E poi tutte le persone che ci lavoravano: insegnanti, professori di musica, amministratori, cuochi…
Ogni pomeriggio, all’ora della siesta, il luogo si riempiva del suono degli strumenti musicali con cui gli studenti studiavano e provavano. E in certe occasioni suonava l’intera banda.
La mia casa era quindi meravigliosamente diversa da quella di tutti gli altri bambini e ragazzi che vivevano in case o appartamenti, che al massimo avevano una casa per il fine settimana in periferia.

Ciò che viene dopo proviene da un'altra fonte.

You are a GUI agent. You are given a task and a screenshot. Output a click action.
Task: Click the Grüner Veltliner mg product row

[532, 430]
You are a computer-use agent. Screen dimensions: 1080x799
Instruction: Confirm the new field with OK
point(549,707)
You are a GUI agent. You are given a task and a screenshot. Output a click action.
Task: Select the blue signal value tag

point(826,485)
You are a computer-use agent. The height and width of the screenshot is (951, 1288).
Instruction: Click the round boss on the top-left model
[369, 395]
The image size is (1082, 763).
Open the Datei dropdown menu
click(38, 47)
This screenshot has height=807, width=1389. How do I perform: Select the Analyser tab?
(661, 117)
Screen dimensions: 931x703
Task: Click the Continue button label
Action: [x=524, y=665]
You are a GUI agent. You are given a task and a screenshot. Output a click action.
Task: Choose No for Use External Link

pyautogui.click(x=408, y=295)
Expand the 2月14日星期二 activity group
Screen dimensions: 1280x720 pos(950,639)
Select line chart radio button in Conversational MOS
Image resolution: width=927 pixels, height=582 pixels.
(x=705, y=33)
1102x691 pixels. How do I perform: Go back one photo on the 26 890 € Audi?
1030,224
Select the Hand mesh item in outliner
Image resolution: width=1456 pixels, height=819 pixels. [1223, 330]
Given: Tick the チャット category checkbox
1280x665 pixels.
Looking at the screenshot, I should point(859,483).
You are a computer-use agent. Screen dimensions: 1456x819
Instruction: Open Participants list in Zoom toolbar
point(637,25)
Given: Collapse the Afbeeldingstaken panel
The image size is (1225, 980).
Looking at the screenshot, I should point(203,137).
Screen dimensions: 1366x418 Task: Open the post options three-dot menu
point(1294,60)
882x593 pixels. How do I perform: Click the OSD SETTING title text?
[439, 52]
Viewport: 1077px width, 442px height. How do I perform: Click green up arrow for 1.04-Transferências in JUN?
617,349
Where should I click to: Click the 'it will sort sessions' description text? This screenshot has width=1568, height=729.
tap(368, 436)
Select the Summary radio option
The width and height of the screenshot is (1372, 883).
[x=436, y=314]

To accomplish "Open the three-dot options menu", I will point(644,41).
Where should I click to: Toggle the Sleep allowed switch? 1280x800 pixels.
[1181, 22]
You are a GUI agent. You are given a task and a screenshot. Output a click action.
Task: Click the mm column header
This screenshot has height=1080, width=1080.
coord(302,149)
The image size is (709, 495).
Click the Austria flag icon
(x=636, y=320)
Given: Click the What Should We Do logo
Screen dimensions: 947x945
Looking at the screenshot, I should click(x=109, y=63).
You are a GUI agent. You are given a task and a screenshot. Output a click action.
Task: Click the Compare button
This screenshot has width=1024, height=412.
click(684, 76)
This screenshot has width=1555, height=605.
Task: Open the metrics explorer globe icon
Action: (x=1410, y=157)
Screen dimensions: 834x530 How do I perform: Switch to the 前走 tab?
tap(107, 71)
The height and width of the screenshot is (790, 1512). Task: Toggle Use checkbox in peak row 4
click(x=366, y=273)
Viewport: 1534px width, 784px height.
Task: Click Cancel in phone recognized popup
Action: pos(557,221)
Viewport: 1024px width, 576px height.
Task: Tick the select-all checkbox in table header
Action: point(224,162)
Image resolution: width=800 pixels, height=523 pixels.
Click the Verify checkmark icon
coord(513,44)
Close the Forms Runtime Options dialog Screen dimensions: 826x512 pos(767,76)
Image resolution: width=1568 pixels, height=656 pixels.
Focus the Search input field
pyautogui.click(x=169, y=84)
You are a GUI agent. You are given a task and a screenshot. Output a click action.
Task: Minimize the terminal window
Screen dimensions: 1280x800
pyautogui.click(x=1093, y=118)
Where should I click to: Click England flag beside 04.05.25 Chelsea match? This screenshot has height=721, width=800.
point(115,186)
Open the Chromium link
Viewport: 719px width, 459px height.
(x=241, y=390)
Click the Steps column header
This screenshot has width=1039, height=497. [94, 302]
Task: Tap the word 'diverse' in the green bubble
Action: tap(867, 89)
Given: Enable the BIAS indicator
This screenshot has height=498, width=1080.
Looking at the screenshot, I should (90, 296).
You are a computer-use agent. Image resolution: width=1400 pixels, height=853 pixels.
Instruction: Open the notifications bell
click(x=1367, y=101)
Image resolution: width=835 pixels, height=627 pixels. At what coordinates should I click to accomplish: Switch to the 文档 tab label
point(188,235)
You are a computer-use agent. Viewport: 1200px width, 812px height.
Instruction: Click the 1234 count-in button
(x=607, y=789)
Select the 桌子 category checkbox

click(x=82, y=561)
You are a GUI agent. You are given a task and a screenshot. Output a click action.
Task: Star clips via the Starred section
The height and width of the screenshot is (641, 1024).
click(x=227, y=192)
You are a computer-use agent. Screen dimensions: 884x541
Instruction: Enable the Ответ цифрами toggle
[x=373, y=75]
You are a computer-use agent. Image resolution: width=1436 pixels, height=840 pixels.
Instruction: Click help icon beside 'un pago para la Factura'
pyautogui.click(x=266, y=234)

Vivevo ogni giorno in quel paradiso dell’infanzia.
Per alcuni anni il campo venne affittato da una società di calcio della Lega dilettantistica regionale. I giochi erano a casa mia! Li vedevo la domenica, entravo nello spogliatoio con i giocatori, tutti nello stesso campo dove giocavo tutti i giorni.
Nella proprietá della scuola trovavo piccoli animali (serpenti, aragoste, ragni, anguille, lucertole…) che i miei amici di città non immaginavano nemmeno di conoscere, e qualche volta ho spaventato una insegnante portando uno dei miei “esemplari esotici” a scuola, per qualche classe di scienze naturali.
Il mio spazio era immenso, infinito, pieno di luoghi imbattibili per le più svariate avventure dell’infanzia.
Ricordo con profondo amore e una certa nostalgia quegli anni meravigliosi nel mio incomparabile paradiso. Un giorno del 1978 il governo decise di trasferire la scuola in un’altra proprietà senza alloggi per il direttore, e all’età di 13 anni e con profondo dolore ho dovuto andare a vivere in una casa “normale”.
Mi ci sono voluti molti anni per osare tornare in quel luogo che era già in rovina. E qualche anno fa la zona è stata urbanizzata, le macchine hanno aperto le strade, e oggi c’è un quartiere urbano “sopra” il mio vecchio paradiso.
Ma ancora oggi la chiamo “casa mia”.
Molte volte ho avuto dei sogni che si svolgono in quel luogo della mia infanzia: immancabilmente sono in belle giornate soleggiate.
E anche 45 anni dopo, posso chiudere gli occhi e visualizzare nel dettaglio ogni angolo, ogni luogo, e “girare” con la fantasia nella casa della mia infanzia.
Conservo come tesoro vari oggetti che erano in quella casa, e le poche fotografie che furono scattate del luogo in quel periodo.
Di solito non ho nostalgia del passato. Ho vissuto ogni fase della mia vita a modo mio e, in generale, il mio momento migliore è il presente e la mia visione del futuro. Senza pensare di tornare indietro. Tuttavia, sarei felice di tornare – almeno per un po’ – per rivivere il mio paradiso infantile in un’altra giornata di sole.